Unplanned hospital readmissions can be considered as a quality indicator for hospital care. Our objective was to describe the risk factors and indications for post-partum readmissions.METHODS:
This is an observational study of prospectively collected data at one tertiary hospital. Patients were identified during obstetric safety rounds and physician board checkouts during 17 months.RESULTS:
Over period of 17 months, we had 7,126 deliveries, including 4,156 vaginal and 2,970 cesareans. Study group consisted of 106 patients with total 111 post-partum readmissions, with overall readmissions rate of 1.55%. Main indications for readmissions were: hypertensive disorders (43.2%) and wound complications (18.0%). Among 47 women who were readmitted for hypertensive disorders, 19 (40%) had de-novo onset of preeclampsia, versus 28 (60%) who had a history of hypertensive disorders.
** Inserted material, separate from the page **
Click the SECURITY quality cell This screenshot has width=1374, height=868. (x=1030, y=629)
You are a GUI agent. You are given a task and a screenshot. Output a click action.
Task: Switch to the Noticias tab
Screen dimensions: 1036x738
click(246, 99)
Among those 19 women with de-novo onset of preeclampsia, risk factors were obesity (BMI>30) (12), history of hypertensive disorders in previous pregnancies (4), nulliparity (4), gestational diabetes mellitus (2) and twin pregnancy (1). Eighteen patients were readmitted for surgical wound complications with 20 total readmissions. Twelve of 18 had repeat cesarean. For these women, risk factors for wound infection were obesity (BMI>30) (13), prolonged labor before cesarean delivery (5), history of diabetes (4), and steroid administration (7).CONCLUSION:
Developing protocols and improvement strategies that focus on risk factors with close surveillance and postpartum follow-ups in those identified as high-risk patients, might be a valuable key to reduce readmission rate. Reducing readmission rate gives a valuable opportunity to healthcare facilities to improve patient satisfaction and safety.